SGA thresholds adjust annually based on changes in the national average wage index, so the 2020 figures applied specifically to that calendar year. Prior years were lower; subsequent years have been higher.

How the SSA Calculates Whether You've Exceeded SGA

Gross wages aren't always the final number the SSA uses. Several adjustments can bring your countable earnings below the SGA line:

  • Impairment-related work expenses (IRWEs): Costs you pay out of pocket for items or services that allow you to work — such as medications, specialized equipment, or transportation related to your disability — can be deducted from gross earnings
  • Subsidies and special conditions: If your employer provides unusual support or accommodations that reduce the actual value of your work, the SSA may count only the reasonable value of services you perform
  • Unpaid work and self-employment: The SSA applies a different, more detailed test for self-employed individuals that looks at hours, services rendered, and net profit together

These adjustments mean someone earning slightly above $1,260 in 2020 wasn't automatically over SGA — but someone below it wasn't automatically safe from scrutiny either.

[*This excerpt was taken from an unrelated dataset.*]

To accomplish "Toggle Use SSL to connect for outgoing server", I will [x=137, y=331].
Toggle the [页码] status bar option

SGA During the Application Process

When the SSA evaluates a new SSDI claim, the first step of the five-step sequential evaluation is checking whether the applicant is engaging in SGA. If you were working and earning more than $1,260/month (non-blind) in 2020 at the time of your application, the SSA would typically stop the evaluation there and deny the claim — without ever reviewing your medical records.

This makes the SGA threshold critically important during the application phase. The onset date you claim for your disability, and what your earnings looked like leading up to it, both feed into how the SSA reads your work history. 📋

SGA After Approval: Trial Work Period and Extended Eligibility

Once approved, SSDI recipients don't immediately lose benefits the moment they earn a dollar. The SSA built in a structured pathway for attempting to return to work:

Trial Work Period (TWP): You can test your ability to work for up to 9 months (not necessarily consecutive) within a rolling 60-month window. During the TWP, you keep full benefits regardless of earnings. In 2020, any month you earned more than $910 counted as a trial work month.

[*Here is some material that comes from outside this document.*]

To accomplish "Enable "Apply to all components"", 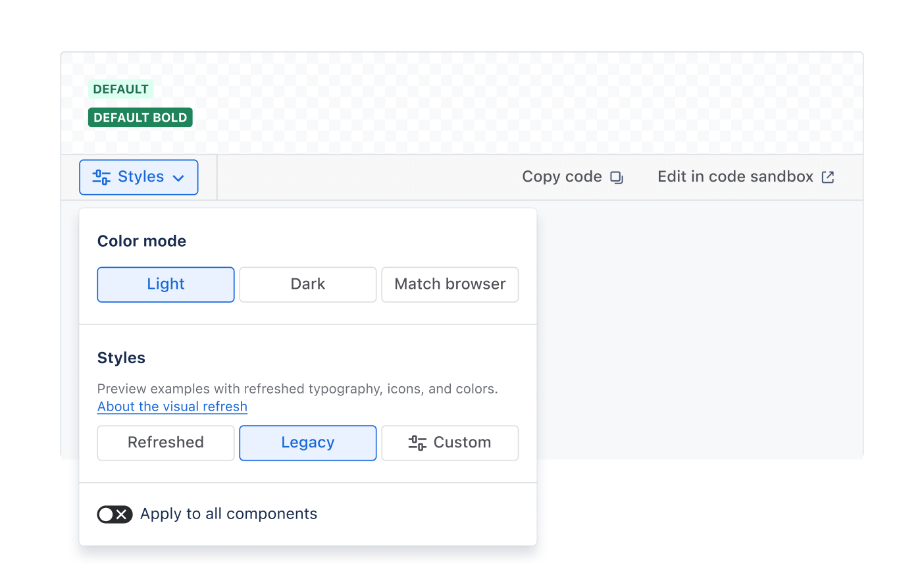I will point(115,514).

Extended Period of Eligibility (EPE): After the TWP ends, a 36-month window begins. During this period, your benefits are suspended — not terminated — in any month your earnings exceed SGA ($1,260 in 2020). If your earnings drop below SGA in a later month, benefits can be reinstated without filing a new application.

Benefits Termination: If you complete the EPE and continue earning above SGA, your benefits can be formally terminated. At that point, re-entry requires a new application or, within five years, an Expedited Reinstatement (EXR) request.

Phase2020 Trigger AmountWhat Happens
Trial Work Month$910/monthMonth counts against 9-month TWP
SGA (non-blind)$1,260/monthBenefits suspended during EPE
SGA (blind)$2,110/monthSame suspension rules apply

🔍 Why Your Specific Work Situation Still Matters

The 2020 SGA limit was a fixed number. What it meant for any individual was not.

Two people could both earn $1,200/month in 2020 — below the SGA line — and face very different outcomes based on:

  • Whether they had IRWEs that further reduced countable income
  • Whether they were in their trial work period, extended period of eligibility, or past it
  • Whether they were self-employed, where the calculation works differently
  • Whether their employer was providing accommodations or subsidies that affect the value of work performed
  • Whether they had already used their nine trial work months
  • Whether blindness rules applied, which set a completely different threshold

The program rules governing SGA in 2020 were consistent. How those rules intersected with each person's work record, benefit status, and disability type was where outcomes diverged.